Exercise - Reproduce the text of the records below exactly, line for line, omitting the pictures from your answer.
══════════
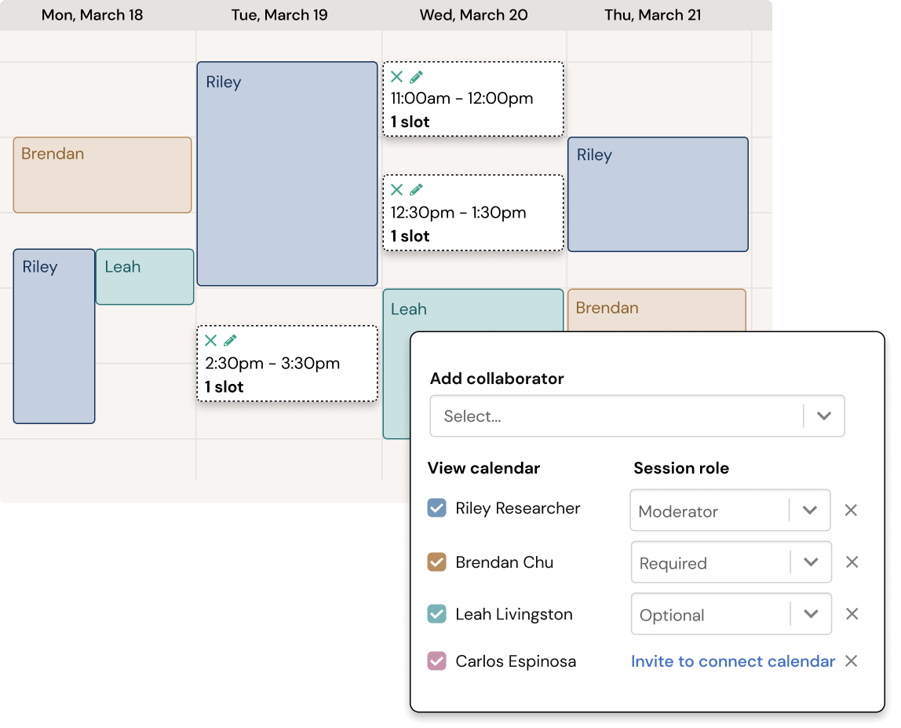Select the Tue, March 19 column header
901x728 pixels.
(x=279, y=14)
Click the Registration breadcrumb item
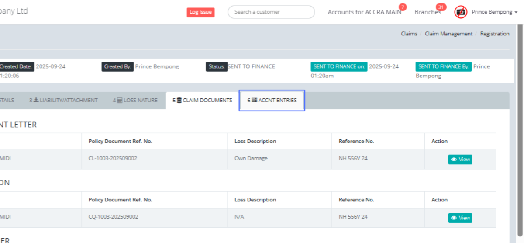The height and width of the screenshot is (243, 524). [x=494, y=34]
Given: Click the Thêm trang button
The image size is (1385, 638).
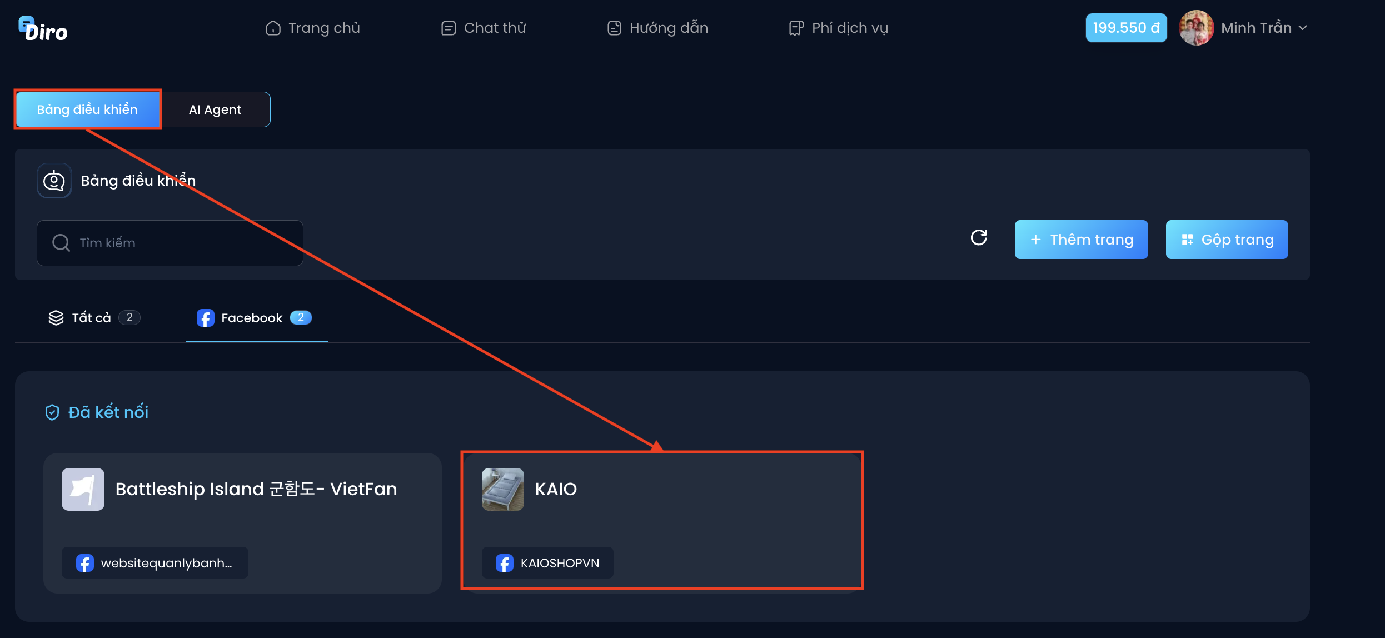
══════════
Task response -
Select the Tue, March 19 column header
901x728 pixels.
(x=279, y=14)
Click the Registration breadcrumb item
The height and width of the screenshot is (243, 524). [x=494, y=34]
Given: Click the Thêm trang button
The image size is (1385, 638).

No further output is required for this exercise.